### Source excerpt ###

I am looking into the hammock setup now since I got lots of trees in the rocky mountains to work with. I just have to figure out what I would do with my poor dog.
My dog gets dirty to fast, and I would like to stay as clean as possible. When I took my dog with me in my tent, I had to clean it out all the time and it was annoying. I was so jealous of my friend in their tarp. Even when it snowed that night, I had extra water weight on my tent and his little tarps was dry quickly after a 5 minute break laying it out.
I do agree thought that a bivy/tarp combo can be alot of weight, which is why I am doing lots of research to keep that down.
Not sure if anyone mentioned this, but many tarp tents have no floor.
Loc: St. Louis, Missouri
I've recently become a hammock camper and I love it. Just be warned there is a real problem with a hammock in cold weather. You lose a LOT of heat from under you. You need a CCF pad between you and the hammock at least and maybe an underquilt. If you do that then it should be fine.
My guess is that your dog will just curl up under where you are hanging. That way he'll be protected from rain/snow by the tarp that you put over your hammock and he'll be close to you. No wind protection for the dog of course but that's what fur is all about.

### Supplied data ###

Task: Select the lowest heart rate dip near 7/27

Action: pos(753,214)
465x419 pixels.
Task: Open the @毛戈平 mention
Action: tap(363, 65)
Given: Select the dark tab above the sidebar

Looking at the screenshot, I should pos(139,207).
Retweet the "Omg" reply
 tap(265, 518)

###
### Supplied data ###

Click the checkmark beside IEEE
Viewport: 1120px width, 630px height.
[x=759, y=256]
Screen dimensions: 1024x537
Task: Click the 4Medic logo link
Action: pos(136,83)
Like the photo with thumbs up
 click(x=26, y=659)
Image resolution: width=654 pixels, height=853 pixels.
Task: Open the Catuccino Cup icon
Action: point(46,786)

###

▸ Tasks to complete
A - Answer these from the hammock camping discussion:
(i) What did the writer have to do all the time after taking the dog along in the tent?
(ii) What item does the hammock camper say you need, at least, between you and the hammock?
(iii) Where does the hammock camper guess the dog will curl up?
B - Extend the hammock camping discussion past its last sentence.

▸ Answers given
A -
(i) Clean the tent out.
(ii) A CCF pad.
(iii) Under where you are hanging.

B -
Loc: jersey city NJ
I don't understand comments above about REI. It's true that they don't carry lines of smaller manufacturers, many of whom make very nice stuff. But generically speaking, they do sell a complete range of gear.
Also, I don't understand comment that tarp/bivouac sack combo is heavy.
Is the idea that the bivvy adds weight? But you've got X amount of protection from weather/cold from a bag/bivvy combo and Y amount from same bag alone.
For example, a one-pound sleeping bag and a one-pound bivvy offers perhaps the equivalent protection of a two-pound sleeping bag alone (and more resistance to abrasion and wear, and more compressiblity).
I'm sure that my example isn't at all precisely correct (will vary with weather conditions), but it's generally illustrative and logical. If bivvy is used in lieu of groundsheet, it becomes even more signficant.
"Heavy" can be a relative term, usually measured relative to an equivalent tent. In fact, I used to use a tarp/bivy combo because it was the lightest solo option out there. Back then (10 years ago), the only solo tents had about 20" of headroom and were little more than bivy sacks with poles; as a result, you were stuck carrying a 6-pound two-person tent for solo use. So, I used a bivy sack and a nylon (not silnylon) tarp that "only" weighed about 4 pounds - unbearably heavy by today's standards, but ultralight minimalist back then.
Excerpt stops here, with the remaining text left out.